Was the late Colonel Thomas A. Parker a visionary genius or master of exploitation? Music historian Peter Guralnick argues that the answer is both. Parker was the mysterious, controversial manager who guided Elvis Presley’s career from 1955 on. Before he ever met Presley, though, he had revolutionized the art of management and promotion, particularly in his long association with Eddy Arnold. In this hundredth-anniversary year of the Colonel’s birth, Guralnick will show rare early images and play the only song Parker ever asked Presley to record.

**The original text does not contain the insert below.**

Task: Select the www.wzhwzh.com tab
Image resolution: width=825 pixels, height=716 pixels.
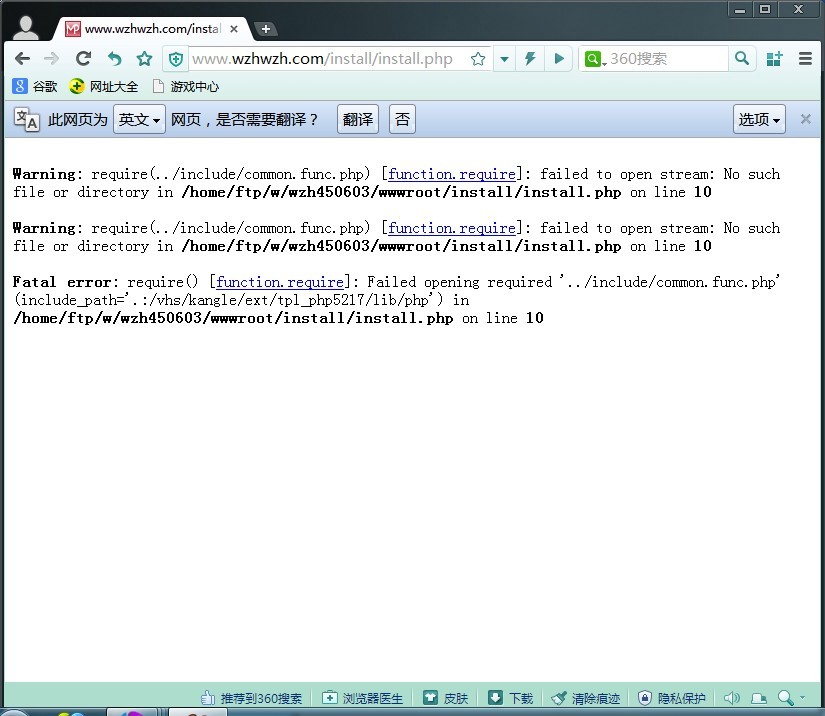Action: tap(150, 29)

Guralnick has written extensively on American music. His books include the prize-winning two-volume biography of Presley, Last Train to Memphis and Careless Love, as well as Dream Boogie: The Triumph of Sam Cooke. The Massachusetts-based author has been a Writer in Residence at Vanderbilt University since 2005.
After the program, Guralnick will sign books in the Museum Store. Included with museum admission. Free to museum members. For more details, contact the Country Music Hall of Fame at 615-416-2001.
Peter Guralnick Lecture on Colonel Parker at Country Music Hall of Fame
Saturday, April 18
Country Music Hall of Fame - Nashville, TN
I wish we can get a transcript of that lecture. Peter is a very competent writer and an expert on Blues and naturaly on Elvs. Looking foward to it.
I hope he lectures better than he writes. I have read both of his Elvis books twice. I had to so I could pick my way through the punctuation. I am not saying he isn't a good author, but he would be better if he would just write & quit trying to impress readers with his vocabularly.
Ruthie, how about giving some examples of what you mean? Guralnick is the greatest Elvis author we've ever had. I suspect the reason you have a beef with him is because he tells it like it is and some people can't accept that, can they?
I read his 2 Elvis-books too. I don't think he's trying to impress his readers, just his way of ( very good ) writing . Hats off to Peter, great author ! Always El.
Ruthie, I agree with you. I found Guralnick's writing to be short on common language and long on minutia to the point of boredom. Reading about every detail of a contract Elvis signed in 1973 made my head swim. I was bored stiff. I think one of the reasons that Guralnick stands out in the Elvis world is that he had no personal connection to Elvis from which to make a profit, i.e. the members of the Memphis Mafia, nor does he simply hate Elvis like Albert Goldman did. However, there are other writers that are in the same position as Guralnick and do a better job of moving the Elvis story along. Jerry Hopkins comes to mind. For me, he remains the most enjoyable Elvis biographer.
I have read his books twice but for different reasons than Ruthie. I did so because they are the best books written about Elvis, period. In fact I sold all the others and kept his two volumes which are the definitive books on Elvis. I wish I lived near Nashville so I could meet him. He also has written great liner notes on various albums. Talented guy who tells it like it is.